Die NASA startet bereits die dritte bemannte Marslandung. Doch schnell kämpft die Raumfahrtmission „Ares III“ mit Problemen. Einzig NASA-Astronaut Mark Watney bleibt am roten Planeten zurück…

Ein aufkommender Sandsturm zwingt das Team auf die Erde zurückzukehren. Nur Watney schafft es nicht in das Raumschiff, er ist vor die Herausforderung gestellt alleine am Mars zu überleben. Entsprechende Versorgung und Ressourcen muss er sich selbst beschaffen, dafür lässt er seinen Ideenreichtum spielen: Als gelernter Botaniker kultiviert er Kartoffeln aus einer Mischung von Exkrementen der Crew und Marserde, aus Treibstoff gewinnt er Wasser. Am Ende gelingt die erfolgreiche Rückreise zur Erde und Watney wird als Held gefeiert. Vorerst ist das noch Zukunftsmusik. Denn der Plot stammt aus dem Film „Der Marsianer“ aus dem Jahr 2015, basierend auf dem gleichnamigen Roman von US-Autor Andy Weir. Der „Robinson Crusoe“ auf dem Mars wird gespielt von Matt Damon.

Abseits von all den Querelen hat die NASA in diesem Science-Fiction-Szenario aber eines geschafft, was bisher nicht gelungen ist: Den vierten Planten im Sonnensystem – gemessen am Abstand zur Sonne – als mögliche neue Heimat für die Menschen zu erforschen. „Der Marsianer“ befeuert einen uralten Traum von der (weiteren) Entdeckung des Weltalls. Diese Vision beschäftigt heute sowohl milliardenschwere Unternehmer wie auch Weltraumexperten. Zu lange schon zehrt unsere Spezies von der ersten Mondlandung durch die USA, die 2019 ihr 50-jähriges Jubiläum feiert. Die Sehnsucht nach neuen Planeten in unserer Galaxie scheint noch lange nicht gestillt. Doch Zeitplan und Finanzierung lassen viele Fragen offen. 

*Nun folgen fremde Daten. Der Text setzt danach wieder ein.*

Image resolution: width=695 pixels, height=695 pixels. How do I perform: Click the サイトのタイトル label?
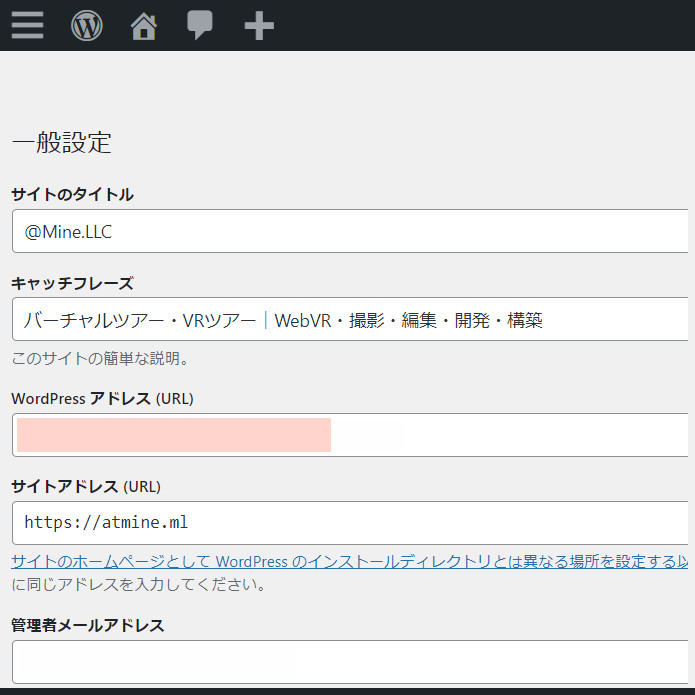click(x=72, y=195)
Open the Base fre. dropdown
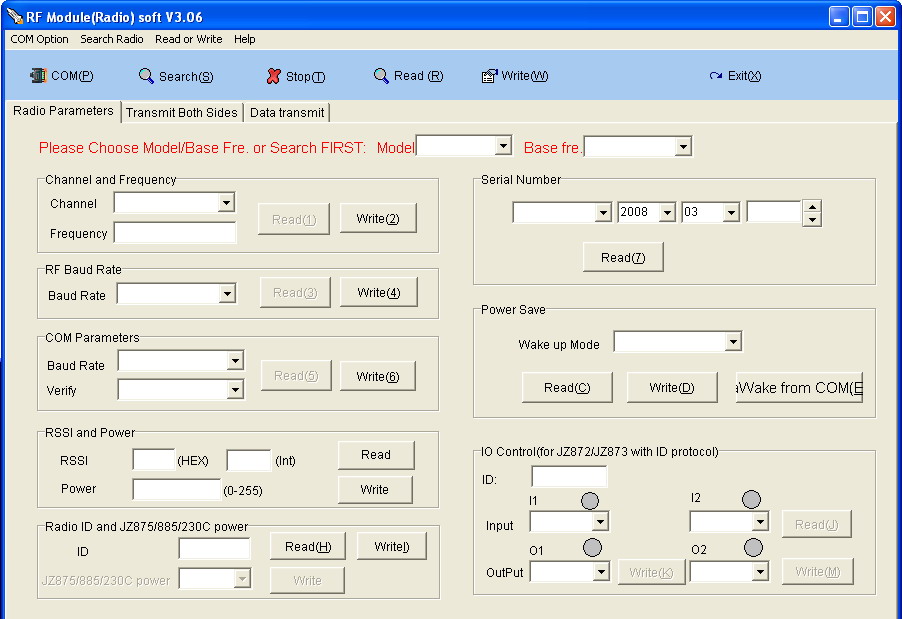 coord(683,147)
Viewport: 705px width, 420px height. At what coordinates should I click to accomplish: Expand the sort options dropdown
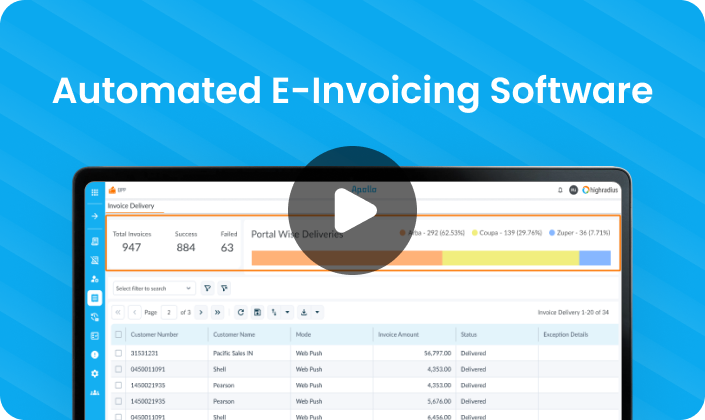286,312
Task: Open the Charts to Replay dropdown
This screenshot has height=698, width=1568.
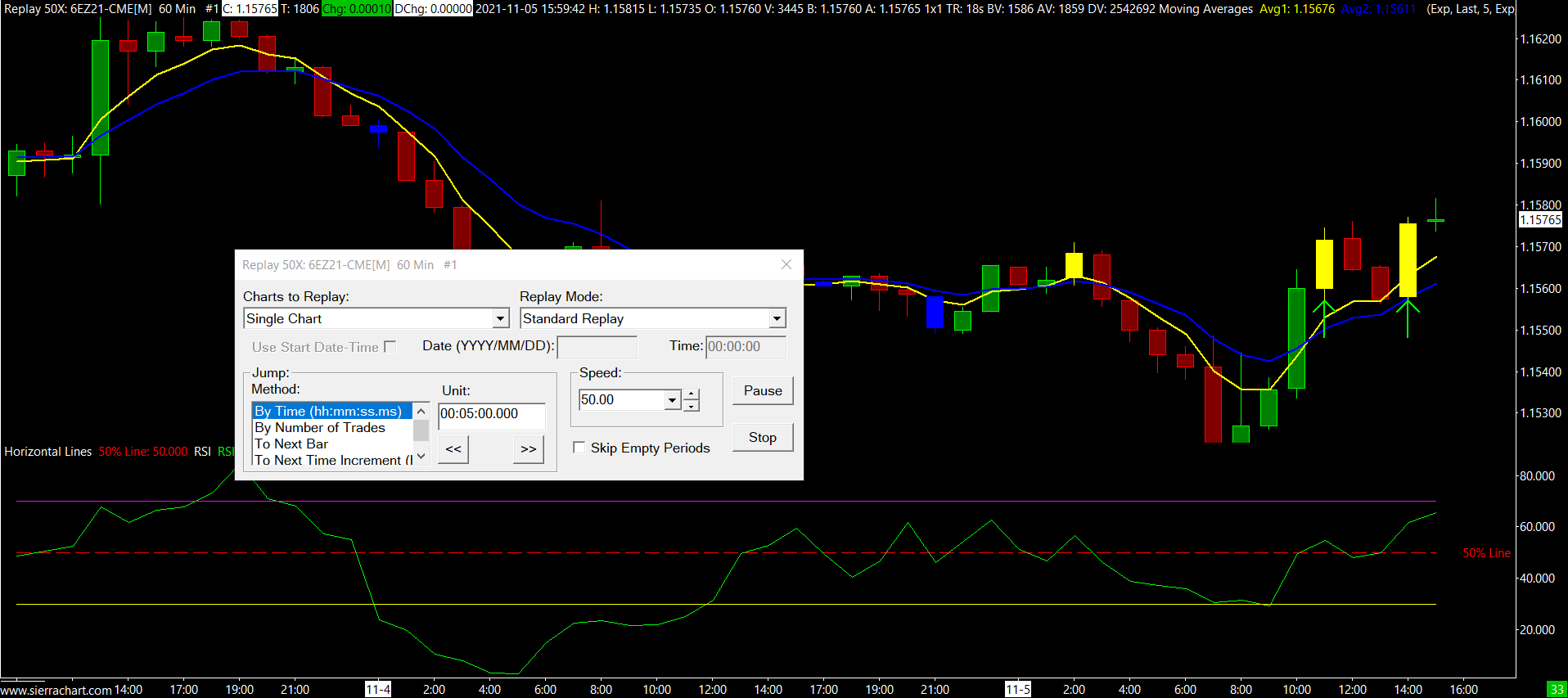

Der prominenteste Unterstützer dieses Vorhabens ist Tesla- und SpaceX-Gründer Elon Musk. Wer über die Kolonialisierung des Mars spricht, kommt am Südafrikaner schlicht nicht vorbei. In einem White Paper mit dem Titel „Making Humans a Multiplanetary Species“ legt er dar, wie die Besiedelung des roten Planeten vonstattengehen könnte. Seit Längerem hat sich der Mars – neben der Erde – als erste Option in Sachen Bewohnbarkeit herauskristallisiert. Die dortigen Bedingungen ähneln denen unserer Heimat von allen Planeten am meisten.

  • So dauert ein Marstag („Sol“ genannt) etwa 24 Stunden und 39 Minuten.
  • Die Oberfläche des Mars beträgt rund 28 Prozent jener der Erde – die Landflächen der Erde bedecken 29 Prozent des Planeten.
  • Zudem besitzt der Mars eine Atmosphäre, die zwar deutlich dünner als die der Erde ist, aber dennoch einen gewissen Schutz vor der Sonnen- und kosmischen Strahlung bietet.
  • Und, am allerwichtigsten: Jüngste NASA-Missionen bestätigten, dass Wassereis auf dem Mars existiert, was die Grundlage des Lebens auch auf dem neuen Planeten ermöglichen würde.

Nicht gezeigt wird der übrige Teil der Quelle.